**Do this:** From the material below, copy out every line that contains the string "project". Treat uppercase and lowercase letters as different.

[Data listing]
<<<<
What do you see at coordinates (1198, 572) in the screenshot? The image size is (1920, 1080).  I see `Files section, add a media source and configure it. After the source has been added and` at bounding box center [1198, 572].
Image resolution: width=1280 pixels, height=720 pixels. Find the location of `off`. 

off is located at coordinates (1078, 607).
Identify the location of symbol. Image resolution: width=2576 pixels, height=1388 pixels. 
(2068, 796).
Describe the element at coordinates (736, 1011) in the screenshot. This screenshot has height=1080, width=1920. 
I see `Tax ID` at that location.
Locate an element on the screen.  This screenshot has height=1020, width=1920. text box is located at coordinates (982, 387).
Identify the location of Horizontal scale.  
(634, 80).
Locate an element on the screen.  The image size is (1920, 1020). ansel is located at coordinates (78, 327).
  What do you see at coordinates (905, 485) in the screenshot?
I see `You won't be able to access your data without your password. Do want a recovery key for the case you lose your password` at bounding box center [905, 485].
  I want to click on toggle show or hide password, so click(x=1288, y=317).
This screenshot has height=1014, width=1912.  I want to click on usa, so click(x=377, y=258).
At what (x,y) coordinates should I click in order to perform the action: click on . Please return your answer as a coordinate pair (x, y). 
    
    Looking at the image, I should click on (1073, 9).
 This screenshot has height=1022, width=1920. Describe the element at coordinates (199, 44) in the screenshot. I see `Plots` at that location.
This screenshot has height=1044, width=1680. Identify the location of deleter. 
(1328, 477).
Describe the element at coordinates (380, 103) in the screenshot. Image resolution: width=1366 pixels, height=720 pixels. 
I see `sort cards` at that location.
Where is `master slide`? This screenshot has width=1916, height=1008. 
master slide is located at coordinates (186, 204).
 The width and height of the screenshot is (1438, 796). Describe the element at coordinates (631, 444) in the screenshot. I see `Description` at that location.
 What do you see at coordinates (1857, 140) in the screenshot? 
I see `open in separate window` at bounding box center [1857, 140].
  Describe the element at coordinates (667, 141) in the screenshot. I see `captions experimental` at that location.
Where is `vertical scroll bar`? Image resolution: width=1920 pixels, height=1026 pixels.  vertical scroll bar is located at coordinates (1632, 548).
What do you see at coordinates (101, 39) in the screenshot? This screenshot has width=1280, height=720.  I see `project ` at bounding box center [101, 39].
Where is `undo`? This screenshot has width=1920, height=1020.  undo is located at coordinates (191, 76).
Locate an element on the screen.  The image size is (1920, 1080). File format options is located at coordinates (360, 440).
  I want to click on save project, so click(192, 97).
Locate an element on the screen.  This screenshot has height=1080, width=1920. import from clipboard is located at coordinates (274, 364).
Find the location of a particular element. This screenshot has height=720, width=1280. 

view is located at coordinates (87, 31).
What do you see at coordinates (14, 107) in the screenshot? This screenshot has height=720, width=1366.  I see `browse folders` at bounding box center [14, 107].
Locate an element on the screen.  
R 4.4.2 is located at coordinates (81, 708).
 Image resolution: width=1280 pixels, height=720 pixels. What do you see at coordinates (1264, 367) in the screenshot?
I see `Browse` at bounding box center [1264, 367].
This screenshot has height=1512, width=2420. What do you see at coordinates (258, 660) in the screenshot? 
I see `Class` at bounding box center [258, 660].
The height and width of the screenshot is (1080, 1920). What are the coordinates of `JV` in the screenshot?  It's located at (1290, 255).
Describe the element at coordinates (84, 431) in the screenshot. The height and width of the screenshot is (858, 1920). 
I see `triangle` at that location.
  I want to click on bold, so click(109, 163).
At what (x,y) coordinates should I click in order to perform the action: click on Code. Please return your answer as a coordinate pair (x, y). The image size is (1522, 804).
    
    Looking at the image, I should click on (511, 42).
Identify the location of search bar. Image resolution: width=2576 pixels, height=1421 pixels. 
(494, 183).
>>>>
**Full output:**
What do you see at coordinates (101, 39) in the screenshot? This screenshot has width=1280, height=720.  I see `project ` at bounding box center [101, 39].
  I want to click on save project, so click(192, 97).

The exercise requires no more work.